The entries should be given again so that each one matches the original exactly.

(Records contained in a dataset)
--
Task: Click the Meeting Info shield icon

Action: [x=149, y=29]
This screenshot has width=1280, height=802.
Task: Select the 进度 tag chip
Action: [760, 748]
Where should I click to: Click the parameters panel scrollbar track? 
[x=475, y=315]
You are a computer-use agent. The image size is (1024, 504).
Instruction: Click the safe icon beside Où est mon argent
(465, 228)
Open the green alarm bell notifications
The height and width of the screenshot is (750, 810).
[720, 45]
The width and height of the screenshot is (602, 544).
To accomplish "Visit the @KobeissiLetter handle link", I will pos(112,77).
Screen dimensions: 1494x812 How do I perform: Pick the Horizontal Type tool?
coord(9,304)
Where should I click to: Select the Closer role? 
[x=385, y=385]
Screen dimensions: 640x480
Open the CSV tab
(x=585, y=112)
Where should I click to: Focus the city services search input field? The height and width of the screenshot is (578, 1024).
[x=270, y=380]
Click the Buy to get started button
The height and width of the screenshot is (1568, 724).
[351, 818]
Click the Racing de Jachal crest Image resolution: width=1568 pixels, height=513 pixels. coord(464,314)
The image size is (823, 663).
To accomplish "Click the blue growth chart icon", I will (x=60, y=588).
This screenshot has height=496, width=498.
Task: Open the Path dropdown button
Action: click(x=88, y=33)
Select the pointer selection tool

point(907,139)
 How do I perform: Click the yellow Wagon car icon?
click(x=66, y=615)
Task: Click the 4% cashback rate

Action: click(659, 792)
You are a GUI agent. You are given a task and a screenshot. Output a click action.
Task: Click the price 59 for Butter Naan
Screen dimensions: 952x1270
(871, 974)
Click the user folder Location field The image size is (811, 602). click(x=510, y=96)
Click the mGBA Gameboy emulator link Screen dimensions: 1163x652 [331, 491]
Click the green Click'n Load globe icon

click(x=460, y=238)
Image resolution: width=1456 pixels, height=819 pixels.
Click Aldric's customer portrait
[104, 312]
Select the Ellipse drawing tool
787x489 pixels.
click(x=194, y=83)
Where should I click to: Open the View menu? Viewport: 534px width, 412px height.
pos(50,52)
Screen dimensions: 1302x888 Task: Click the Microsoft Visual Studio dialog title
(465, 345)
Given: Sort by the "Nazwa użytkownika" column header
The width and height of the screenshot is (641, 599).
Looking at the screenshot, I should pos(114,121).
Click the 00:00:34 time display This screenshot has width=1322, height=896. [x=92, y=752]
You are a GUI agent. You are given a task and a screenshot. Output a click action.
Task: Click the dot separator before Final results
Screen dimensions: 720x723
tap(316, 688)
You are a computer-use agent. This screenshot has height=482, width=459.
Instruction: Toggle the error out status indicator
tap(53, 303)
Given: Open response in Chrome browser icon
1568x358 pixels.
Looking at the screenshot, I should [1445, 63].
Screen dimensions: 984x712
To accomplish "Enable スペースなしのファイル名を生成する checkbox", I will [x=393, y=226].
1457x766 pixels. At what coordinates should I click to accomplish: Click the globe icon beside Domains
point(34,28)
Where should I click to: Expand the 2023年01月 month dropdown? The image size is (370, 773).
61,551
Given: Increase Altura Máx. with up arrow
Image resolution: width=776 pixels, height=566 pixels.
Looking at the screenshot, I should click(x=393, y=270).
--
Task result:
Task: Click the Meeting Info shield icon

Action: [x=149, y=29]
This screenshot has width=1280, height=802.
Task: Select the 进度 tag chip
Action: [760, 748]
Where should I click to: Click the parameters panel scrollbar track? 
[x=475, y=315]
You are a computer-use agent. The image size is (1024, 504).
Instruction: Click the safe icon beside Où est mon argent
(465, 228)
Open the green alarm bell notifications
The height and width of the screenshot is (750, 810).
[720, 45]
The width and height of the screenshot is (602, 544).
To accomplish "Visit the @KobeissiLetter handle link", I will pos(112,77).
Screen dimensions: 1494x812 How do I perform: Pick the Horizontal Type tool?
coord(9,304)
Where should I click to: Select the Closer role? 
[x=385, y=385]
Screen dimensions: 640x480
Open the CSV tab
(x=585, y=112)
Where should I click to: Focus the city services search input field? The height and width of the screenshot is (578, 1024).
[x=270, y=380]
Click the Buy to get started button
The height and width of the screenshot is (1568, 724).
[351, 818]
Click the Racing de Jachal crest Image resolution: width=1568 pixels, height=513 pixels. coord(464,314)
The image size is (823, 663).
To accomplish "Click the blue growth chart icon", I will (x=60, y=588).
This screenshot has height=496, width=498.
Task: Open the Path dropdown button
Action: click(x=88, y=33)
Select the pointer selection tool

point(907,139)
 How do I perform: Click the yellow Wagon car icon?
click(x=66, y=615)
Task: Click the 4% cashback rate

Action: click(659, 792)
You are a GUI agent. You are given a task and a screenshot. Output a click action.
Task: Click the price 59 for Butter Naan
Screen dimensions: 952x1270
(871, 974)
Click the user folder Location field The image size is (811, 602). click(x=510, y=96)
Click the mGBA Gameboy emulator link Screen dimensions: 1163x652 [331, 491]
Click the green Click'n Load globe icon

click(x=460, y=238)
Image resolution: width=1456 pixels, height=819 pixels.
Click Aldric's customer portrait
[104, 312]
Select the Ellipse drawing tool
787x489 pixels.
click(x=194, y=83)
Where should I click to: Open the View menu? Viewport: 534px width, 412px height.
pos(50,52)
Screen dimensions: 1302x888 Task: Click the Microsoft Visual Studio dialog title
(465, 345)
Given: Sort by the "Nazwa użytkownika" column header
The width and height of the screenshot is (641, 599).
Looking at the screenshot, I should pos(114,121).
Click the 00:00:34 time display This screenshot has width=1322, height=896. [x=92, y=752]
You are a GUI agent. You are given a task and a screenshot. Output a click action.
Task: Click the dot separator before Final results
Screen dimensions: 720x723
tap(316, 688)
You are a computer-use agent. This screenshot has height=482, width=459.
Instruction: Toggle the error out status indicator
tap(53, 303)
Given: Open response in Chrome browser icon
1568x358 pixels.
Looking at the screenshot, I should [1445, 63].
Screen dimensions: 984x712
To accomplish "Enable スペースなしのファイル名を生成する checkbox", I will [x=393, y=226].
1457x766 pixels. At what coordinates should I click to accomplish: Click the globe icon beside Domains
point(34,28)
Where should I click to: Expand the 2023年01月 month dropdown? The image size is (370, 773).
61,551
Given: Increase Altura Máx. with up arrow
Image resolution: width=776 pixels, height=566 pixels.
Looking at the screenshot, I should click(x=393, y=270).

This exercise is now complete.